Have you looked at
@j_j 's presentation (download the PPT) on
Acoustic and Psychoacoustic Issues in Room Correction.
As far as how, one (bigger than I thought) issue is DSP/DRC tool selection. There are so many products on the market, many with little technical explanation on how they work. In my testing of over a dozen of these DSP/DRC tools, most produced OK results with a few going backwards and taking the life out of the bass dynamics. I was surprised by the range of variability as to the quality of the room analysis algorithms used and the filters these tools design and generated. Out of the dozen or so products I tested (with more yet to be tested) only four produced the results that met my design criteria (as explained in the video linked below).
As an audio DSP programmer from the music production world, I come at this a bit differently. Just like how one can model electronics, guitar cabinets, etc., in DSP, one can do the same for a loudspeaker in a room (i.e. frequency and phase, not directivity).
In this video, I explain what to correct, what not to correct, per j_j's presentation. Concepts of breaking up the room into acoustic zones and how room correction applied in each zone is different and why. Concepts around frequency dependent windowing and why it is so important in DRC. Think of how the Klippel scanner works; windows out low frequency reflections to get the direct sound, generally (good) DRC DSP does the opposite and windows out mid to high frequency reflections for a semi-anechoic response as we are mainly focused on the low frequency response of the room and loudspeaker).
This is what we need more of. Listening examples.
In this video, I compare three DRC FIR filters that have been designed for a stereo triamp system:
- Minimum phase room correction with minimum phase digital crossovers
- Minimum phase room correction with linear phase digital crossovers and driver time alignment
- Minimum phase plus non-minimum phase room correction with linear phase digital crossovers and driver time alignment
I marked the spot in the video where the comparison starts. The convolver level matches the filters and provides instant switching, even with filters that have inherent delay. Over YouTube, I can hear differences (use headphones - of course these filters were designed for specific speakers in a specific room, so the frequency response "correction" does not apply to whatever you are listening to the audio with - nor does what sounds like preringing which is a digital double bass array working, but no room ;-).

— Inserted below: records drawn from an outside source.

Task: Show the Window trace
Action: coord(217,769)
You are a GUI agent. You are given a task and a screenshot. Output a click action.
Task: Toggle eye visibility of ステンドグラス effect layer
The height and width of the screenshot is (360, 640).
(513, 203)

I wonder how many folks hear the same as I do?
Unfortunately, there is no easy way to capture the 3D space of the speakers in the room. I do have binaural mics and made
speaker comparison recordings before, but I did not have time to set this up and capture with the binaural mics. I am also looking for a better way... suggestions welcome. So one is only getting the (summed) convolved with music digital output with no acoustic space. Even though the differences are audible, it does not convey the in the room sound field differences, subjectively going from an opaque two dimensional sound (i.e. Filterset1) to a well defined 3 dimensional sound field with a solid phantom center image and clear/dynamic sounding bass that sits in the pocket. I.e. Filterset 3.
Anyone have other listening examples?